England's Sheffield University published a report on the fungi, describing the diplomatic organism's relationship with soil, plants, and the air we breathe. It's part of what could be an overlooked solution to the world's air pollution woes

Mycorrhizal fungi live in vast networks underground on every continent while in a symbiotic relationship with plants. The plants turn air pollution into sugars. The fungi, entwined with the plants' roots, feed on the sugars. In turn, they provide the plants with the nutrients they need to survive, according to Sheffield's description of the relationship. 

People on the surface seldom sustain this give-and-take philosophy. But researchers are now starting to understand how vast and ancient the unique relationship underground has become. 

A giant fungi network in Michigan encompasses 91 acres, according to a report from The Hill. The story also notes that these fungi carbon banks store 13 gigatons of air pollution underground annually. That's almost how many polluting gases China provides the planet each year. 

"Mycorrhizal fungi represent a blind spot in carbon modeling, conservation, and restoration — the numbers we've uncovered are jaw-dropping, and when we're thinking about solutions for climate we should also be thinking about what we can harness that exists already," Sheffield Professor Kate Field said in the research. 

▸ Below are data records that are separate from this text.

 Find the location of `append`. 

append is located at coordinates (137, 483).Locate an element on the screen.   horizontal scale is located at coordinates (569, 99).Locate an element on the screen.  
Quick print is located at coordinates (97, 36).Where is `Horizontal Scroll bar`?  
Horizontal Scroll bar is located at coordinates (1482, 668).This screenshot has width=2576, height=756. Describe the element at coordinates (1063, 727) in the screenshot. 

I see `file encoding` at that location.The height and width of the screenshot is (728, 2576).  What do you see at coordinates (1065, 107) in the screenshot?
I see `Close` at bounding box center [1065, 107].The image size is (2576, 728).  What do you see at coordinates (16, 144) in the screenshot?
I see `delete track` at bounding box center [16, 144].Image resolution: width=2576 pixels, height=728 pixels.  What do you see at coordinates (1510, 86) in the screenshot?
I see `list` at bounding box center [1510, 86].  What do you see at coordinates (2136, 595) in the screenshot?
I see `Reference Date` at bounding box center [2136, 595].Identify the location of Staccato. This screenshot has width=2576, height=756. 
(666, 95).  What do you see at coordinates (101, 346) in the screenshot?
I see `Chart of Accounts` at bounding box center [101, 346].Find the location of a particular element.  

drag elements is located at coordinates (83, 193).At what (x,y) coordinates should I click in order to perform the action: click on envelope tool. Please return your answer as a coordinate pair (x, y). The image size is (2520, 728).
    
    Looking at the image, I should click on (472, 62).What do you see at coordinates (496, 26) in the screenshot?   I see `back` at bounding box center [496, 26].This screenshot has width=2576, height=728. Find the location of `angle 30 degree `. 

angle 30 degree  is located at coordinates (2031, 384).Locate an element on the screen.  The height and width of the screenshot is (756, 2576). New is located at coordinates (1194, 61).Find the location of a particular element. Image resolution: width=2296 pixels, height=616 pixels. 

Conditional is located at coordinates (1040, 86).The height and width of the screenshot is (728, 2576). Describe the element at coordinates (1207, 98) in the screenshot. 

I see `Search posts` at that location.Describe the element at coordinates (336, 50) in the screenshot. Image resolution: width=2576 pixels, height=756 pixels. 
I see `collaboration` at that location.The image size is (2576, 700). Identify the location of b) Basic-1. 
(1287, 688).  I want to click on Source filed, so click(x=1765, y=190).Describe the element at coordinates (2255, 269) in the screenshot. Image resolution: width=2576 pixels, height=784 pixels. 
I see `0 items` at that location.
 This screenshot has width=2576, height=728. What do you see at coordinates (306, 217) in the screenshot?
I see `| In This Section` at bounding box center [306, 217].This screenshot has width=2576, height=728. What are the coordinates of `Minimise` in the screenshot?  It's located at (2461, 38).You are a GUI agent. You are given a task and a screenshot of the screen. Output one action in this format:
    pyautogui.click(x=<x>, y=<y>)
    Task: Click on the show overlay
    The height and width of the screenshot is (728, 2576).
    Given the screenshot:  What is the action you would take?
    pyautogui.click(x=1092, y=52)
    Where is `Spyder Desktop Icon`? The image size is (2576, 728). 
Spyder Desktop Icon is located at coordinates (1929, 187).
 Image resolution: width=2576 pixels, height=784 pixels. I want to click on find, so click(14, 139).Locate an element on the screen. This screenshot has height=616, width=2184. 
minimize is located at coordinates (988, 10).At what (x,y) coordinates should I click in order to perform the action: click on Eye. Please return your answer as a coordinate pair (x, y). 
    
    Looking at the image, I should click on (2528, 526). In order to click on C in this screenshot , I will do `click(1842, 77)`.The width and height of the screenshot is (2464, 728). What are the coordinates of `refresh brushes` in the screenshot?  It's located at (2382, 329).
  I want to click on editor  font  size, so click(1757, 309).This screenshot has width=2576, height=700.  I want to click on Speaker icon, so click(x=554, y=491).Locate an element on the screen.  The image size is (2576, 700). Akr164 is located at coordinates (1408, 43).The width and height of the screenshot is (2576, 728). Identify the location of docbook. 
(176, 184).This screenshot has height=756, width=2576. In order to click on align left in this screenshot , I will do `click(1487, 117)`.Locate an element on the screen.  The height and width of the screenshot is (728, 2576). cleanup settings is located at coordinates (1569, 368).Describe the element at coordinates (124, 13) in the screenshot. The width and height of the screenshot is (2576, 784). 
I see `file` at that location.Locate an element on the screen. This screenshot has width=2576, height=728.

Still, above-ground activity could disrupt the harmony below. Agriculture and other human activities are "destroying" soil ecosystems, the experts said, citing a United Nations warning that 90% of soils could be "degraded by 2050." 

Now, they are calling on the world's leaders to initiate protections for the dirt so this ancient air-cleaning process can be maintained. 

Soil conservation is one way humans can give back to the symbiotic process long established between fungi and plants, the research said. 

"When we disrupt the ancient life support systems in the soil, we sabotage our efforts to limit global heating and undermine the ecosystems on which we depend," Field said in the Sheffield report.